Namens verweerder is weliswaar betoogd dat eiser gewaarschuwd is na deze gebeurtenis en ook dat hij in de gevallen die in het memo van Bloemsma van 9 mei 2001 staan vermeld, door deze Bloemsma op de vingers is getikt, maar de rechtbank is van oordeel dat de wijze waarop blijkens deze voorvallen steeds tegen eiser is opgetreden niet gelijk kan worden gesteld met een eenduidige en formele correctie waardoor eiser duidelijk zou zijn geworden dat zijn leidinggevenden zijn gedrag niet langer wensten te tolereren, zodat hij bij een volgende gelegenheid een disciplinaire maatregel had kunnen verwachten.

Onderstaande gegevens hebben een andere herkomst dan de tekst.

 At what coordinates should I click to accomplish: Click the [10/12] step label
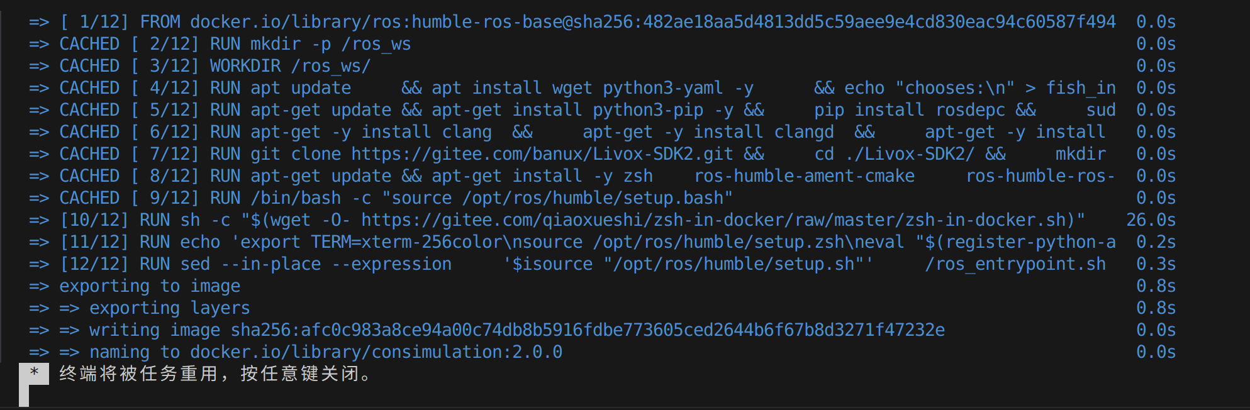pyautogui.click(x=94, y=220)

Alles afwegende is de rechtbank op grond van het voorgaande van oordeel dat, hoe zeer ook het gedrag van eiser in veel opzichten te laken valt en correctie behoefde, de disciplinaire straf van ongevraagd ontslag, gelet op de zeer ernstige persoonlijke gevolgen daarvan voor eiser en diens gezin, niet evenredig is aan de ernst van de hem verweten gedragingen en dat verweerder met een minder zware bestraffing had dienen te volstaan.
De bestreden beslissing komt derhalve voor vernietiging in aanmerking en verweerder zal opnieuw op het bezwaar dienen te beslissen.
Gelet op het vorenstaande en op het bepaalde in art- 8:74 lid 1 Awb dient de gemeente Skarsterlân het door eiser gestorte griffierecht van € 109,= te vergoeden.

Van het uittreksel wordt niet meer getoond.